It's said that every touch screen control has a button/slider/knob counterpart on the Montage - which I question? I wonder because my Korg M3 has a touch screen, now 7 years old, which is decidedly flaky in operation, and very unreliable - no way could you gig with it! So have touch screens evolved into reliable-for-life, or will the Montage screen become flaky too? The combination of touch screen that was too small and didn't tilt nearly stopped me buying a Montage - and I'd much rather have my non-touch but larger and tilting Tyros screen any day.
I haven't run through all the screens to see what the manual vs. touchscreen story is (if you can get by without the touch part of the screen). However, your tilting non-touch screen is an optional (currently unofficial) add-on to the Montage. See https://www.yamahasynth.com/forum/undocumented-montage-features and the embedded link for more info.
Current Yamaha Synthesizers: Montage Classic 7, Motif XF6, S90XS, MO6, EX5R
The screen works great as far as its sensitivity goes and how much can be accomplished on the screen, but many of the parameters are too small to touch/activate on the fly. It takes quite a bit of precision aim. I wish the screen was larger.
Hello Jason, and thanks for your info:, but I have established the items I need to use the PC monitor as a repeater screen, switchable between the PC and the Montage. I'm just hoping Yamaha may surface with a purpose made solution that would get rid of the green bar - they ought to have done so by now, I'd have thought. Ditto with a Montage-dedicated speaker set, come to that!
Hale, I agree the screen is clear and works well - for now. So did my Korg M3 when it was new, but it deteriorated over the years and is now very hit or miss. I frequently have to resort to the 'Exit' button to get out of an impossible situation. I just don't trust touch-screens any more, and would much prefer a complete set of manual controls instead ... did I mention a tilt screen ... ?
When creating performances I use the screen for additional fine-tuning. It allows for details, not directly available by the buttons. These touch-parts are small and take time (and errors) while selecting. Sometimes I use the cursor-keys for navigation while editing.
But when playing live, all the hard work has been prepared in advance and i just use the [mute/solo = bank/page] and [scene] buttons for fast and flawless selection of live-sets and pages. This combination works great for me and I can concentrate on playing the keys.
However, like stated before, I would like to have a second screen in the middle, for sometimes peeking at score / PDF. I now us a tablet positioned at the left side empty space at my montage 8. But that is not ergonomic.
Hi Rod, I agree - the Tyros tilt screen is a nice size, if only Yamaha had the foresight to make it a touch screen.

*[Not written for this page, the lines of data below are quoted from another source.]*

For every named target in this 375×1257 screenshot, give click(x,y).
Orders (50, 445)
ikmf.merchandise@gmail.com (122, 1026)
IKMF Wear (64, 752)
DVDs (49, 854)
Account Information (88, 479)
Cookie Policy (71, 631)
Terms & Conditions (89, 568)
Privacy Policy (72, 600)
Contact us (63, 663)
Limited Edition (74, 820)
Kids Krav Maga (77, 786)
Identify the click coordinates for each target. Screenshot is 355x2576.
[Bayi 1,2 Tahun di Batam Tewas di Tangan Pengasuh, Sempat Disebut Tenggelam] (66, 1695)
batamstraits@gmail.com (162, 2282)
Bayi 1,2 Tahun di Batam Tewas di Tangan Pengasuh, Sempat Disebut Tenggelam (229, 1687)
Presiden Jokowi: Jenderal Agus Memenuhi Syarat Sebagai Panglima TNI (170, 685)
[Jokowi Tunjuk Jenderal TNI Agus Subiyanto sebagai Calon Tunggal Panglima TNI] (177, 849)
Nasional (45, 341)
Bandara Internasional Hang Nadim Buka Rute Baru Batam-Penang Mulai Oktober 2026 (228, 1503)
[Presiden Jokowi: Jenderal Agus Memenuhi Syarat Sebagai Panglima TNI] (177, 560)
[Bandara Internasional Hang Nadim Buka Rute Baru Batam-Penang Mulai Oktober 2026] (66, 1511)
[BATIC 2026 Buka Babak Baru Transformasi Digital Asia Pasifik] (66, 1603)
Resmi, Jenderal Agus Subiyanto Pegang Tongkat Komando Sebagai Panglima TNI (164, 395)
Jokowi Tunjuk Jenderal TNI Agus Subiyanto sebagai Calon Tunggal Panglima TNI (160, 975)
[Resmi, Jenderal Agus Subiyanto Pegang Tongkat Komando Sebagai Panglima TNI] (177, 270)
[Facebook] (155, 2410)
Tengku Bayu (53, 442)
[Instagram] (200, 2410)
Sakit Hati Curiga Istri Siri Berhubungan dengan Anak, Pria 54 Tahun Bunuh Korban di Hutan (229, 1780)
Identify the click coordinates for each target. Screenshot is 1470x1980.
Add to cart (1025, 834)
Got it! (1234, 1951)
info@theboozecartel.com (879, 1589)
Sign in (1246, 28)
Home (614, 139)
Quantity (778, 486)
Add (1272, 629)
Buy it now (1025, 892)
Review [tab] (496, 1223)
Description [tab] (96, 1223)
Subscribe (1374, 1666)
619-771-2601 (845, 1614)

I don't like them because you have to be so accurate with your touch and fat fingers don't help.
Luckily my Korg M3 screen is still ok but I find it too small - I have to use a stylus which is no good for quick changes playing live.
At least with the Montage you can set everything up then ignore the touch screen and just use the buttons.
Cheers
Peter
That's true - I'd never try to select a performance from a live set from the touch screen in a live show. Even if they had made the colours more obvious (as opposed to a thin line). It's much easier finding the performance from the hardware buttons.